DeSantis has referred repeatedly to this theory in public. His book explains this is the basis for his governing agenda. (Given left-wing control of institutions, he writes, “elected officials who do nothing more than get out of the way are essentially greenlighting these institutions to continue their unimpeded march through society.”)
Indeed, this theory seems to have ordered much of his activity over the last year. DeSantis’s measures to clamp down on instruction about sexism and gender in schools, to intimidate companies that criticized his proposals, to clamp down on ESG investing, and to make it easier to sue the media all follow from this analysis of American society. This agenda has helped build for DeSantis a loyal following in the conservative-movement apparatus. Traditional organs like the National Review and The Wall Street Journal editorial page, and new Trump-era ones like the National Conservatives, have all enthusiastically rallied behind him.
But do these maneuvers actually resonate with the party’s rank and file? Many of his moves seem consumed with grievances that are only intelligible to those steeped in state-of-the-art right-wing social analysis. Does the average Republican care about DeSantis’s plans to wrest control of a tiny liberal-arts college’s curriculum? Are they interested, or even supportive, of his manic crusade to stop Disney from supposedly grooming children with insidious left-wing propaganda that the average parent cannot detect?
In an interview, DeSantis lashed out at Bud Light for featuring Dylan Mulvaney, a trans woman influencer. He explained to Benny Johnson that he was boycotting the beer, although it wasn’t clear he ever drank it to begin with:
“Some of these controversies that come up, and people can kind of just say, ‘Oh, well it’s kind of a one-off, yeah, it was stupid to do,’ but it’s part of a larger thing where corporate America is trying to change our country. Trying to change policy, trying to change culture, and you know, I’d rather be governed by we the people than woke companies, and so I think [the] pushback is in order across the board including with Bud Light.”
“What would I do?

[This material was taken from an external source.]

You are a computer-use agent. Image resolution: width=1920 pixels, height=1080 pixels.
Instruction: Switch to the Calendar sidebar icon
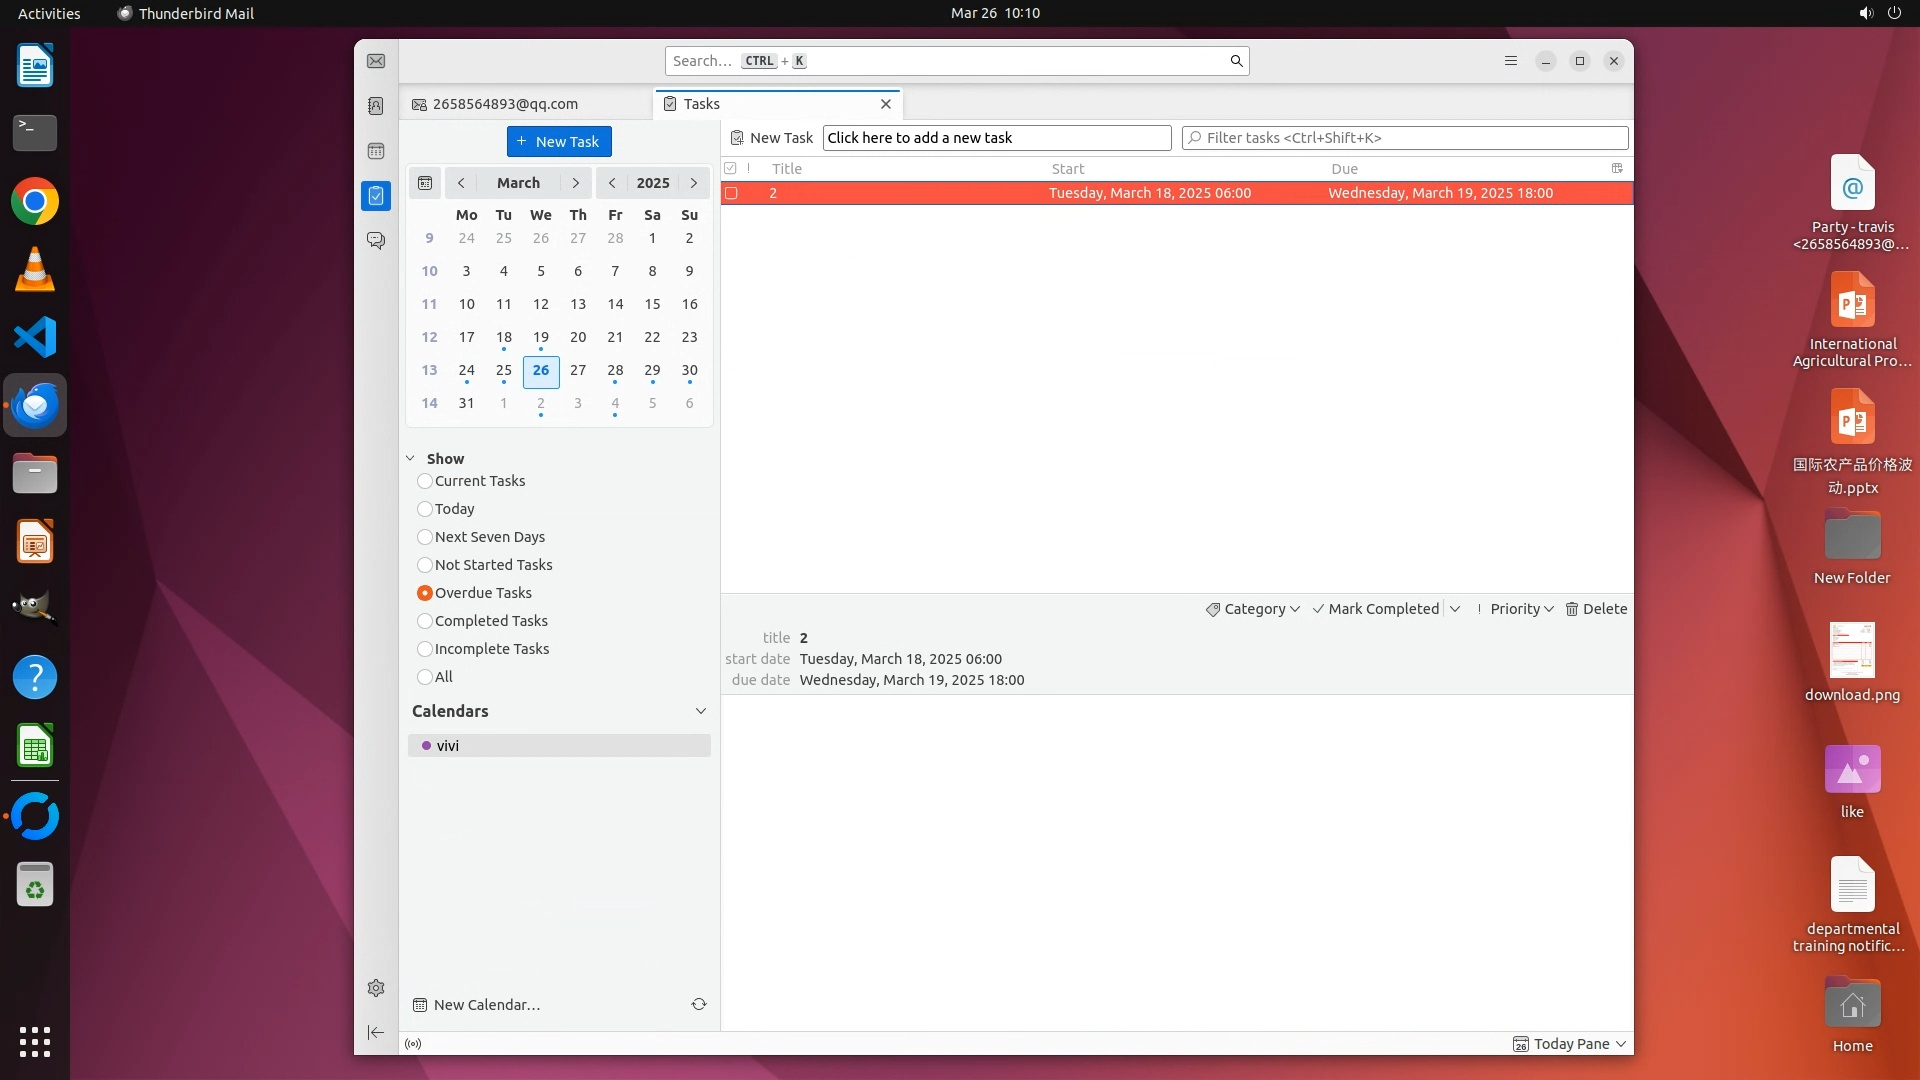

My wife and I, whenever we just go out for a beer, we actually like the stout, Guinness.”
Of course, a politician can appeal to Joe Sixpack without partaking of his beverage of choice. (Trump abstains from alcohol.) But it seems revealing to watch DeSantis mustering passion on the subject of Bud Light entirely through the lens of his conviction that its advertising methods are part of a nefarious ideological propaganda campaign.
DeSantis’s first term as governor achieved political success in part because the pandemic allowed him to craft a populist identity based on the intuitive principle of letting people do what they want. Now he has grown obsessed with uprooting progressive ideology from every aspect of their lives, from the schools to the beer they drink to the cartoons their children watch. In the minds of DeSantis and his most ardent followers, he is pursuing a historically necessary struggle. I wonder, however, if Republican voters are even able to follow the plot.